» What needs to be done
Please output the line containing "Where should I" and all lines that follow it in the data below, exactly, with no pictures.

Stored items
++++++++++

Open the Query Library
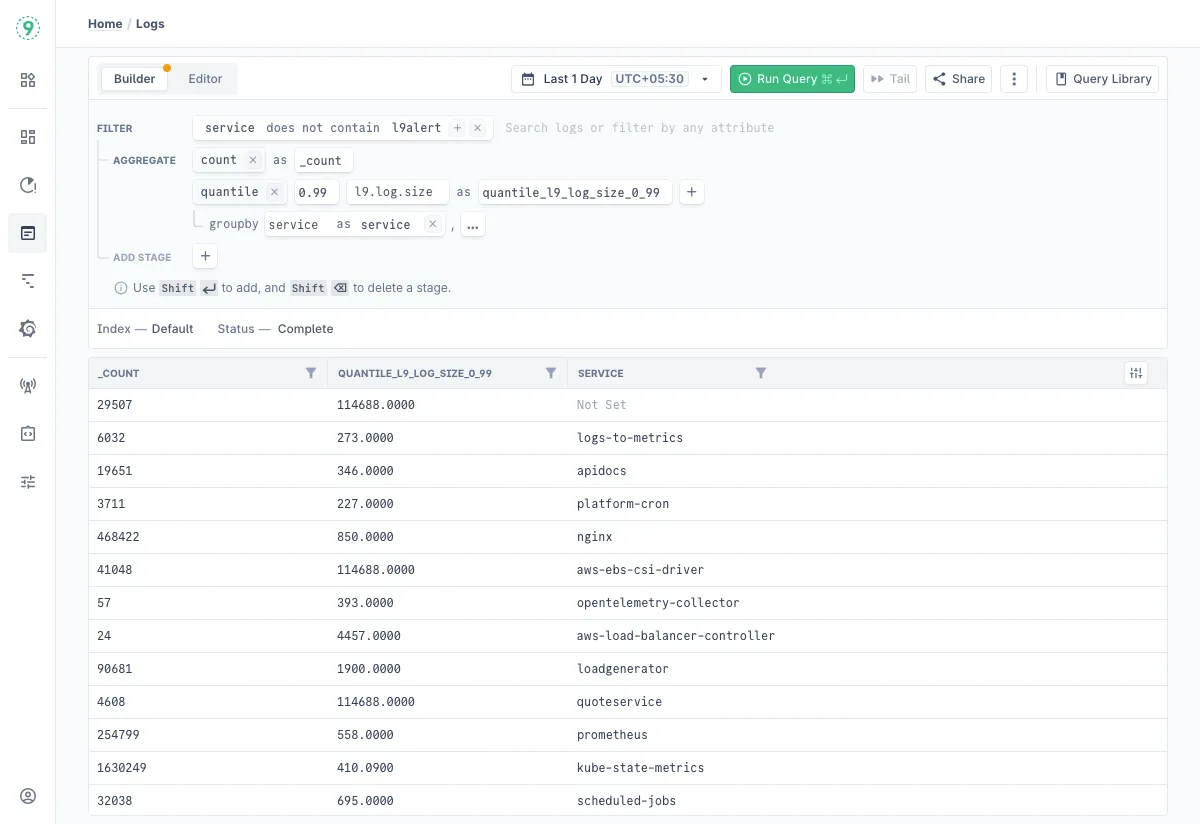 pyautogui.click(x=1102, y=79)
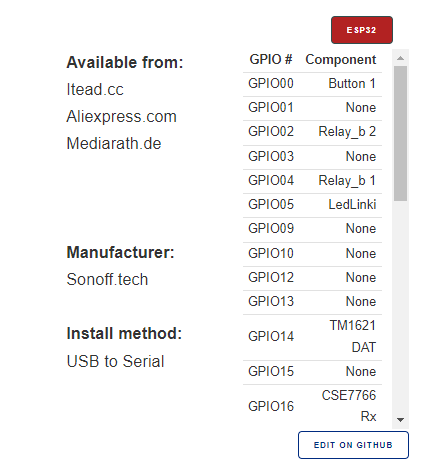Screen dimensions: 429x461
Task: Select the GPIO16 CSE7766 Rx row
Action: click(x=312, y=406)
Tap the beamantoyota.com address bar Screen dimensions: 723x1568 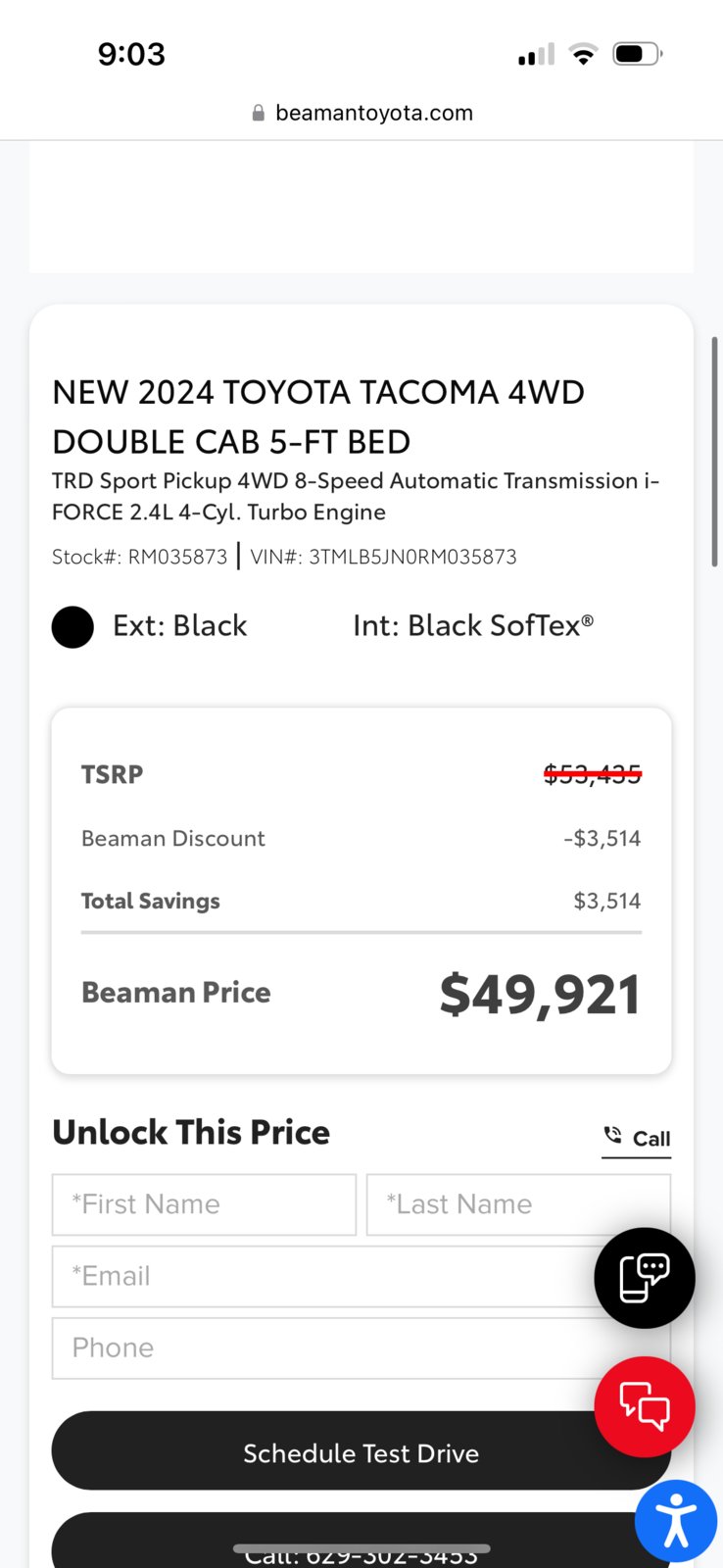(x=362, y=113)
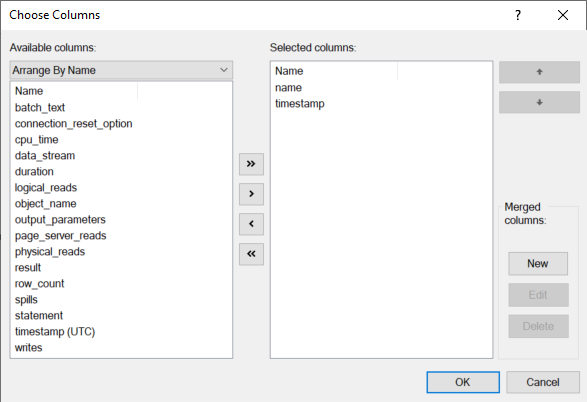Select logical_reads in available columns

(46, 188)
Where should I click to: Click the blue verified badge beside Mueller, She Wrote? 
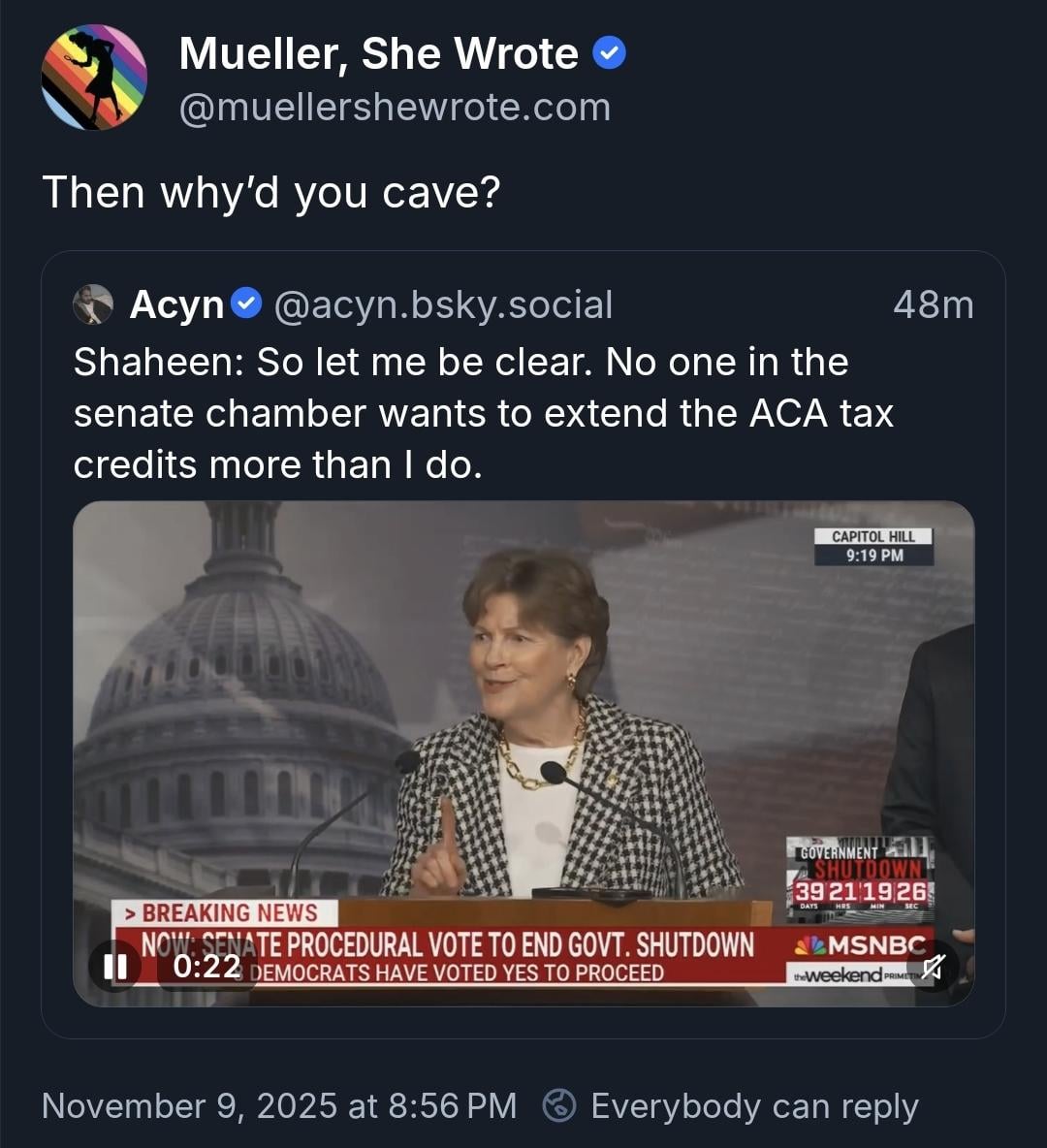click(x=609, y=54)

++++++++++

» Exercise solution
Where should I click to: Click the blue verified badge beside Mueller, She Wrote? 
click(x=609, y=54)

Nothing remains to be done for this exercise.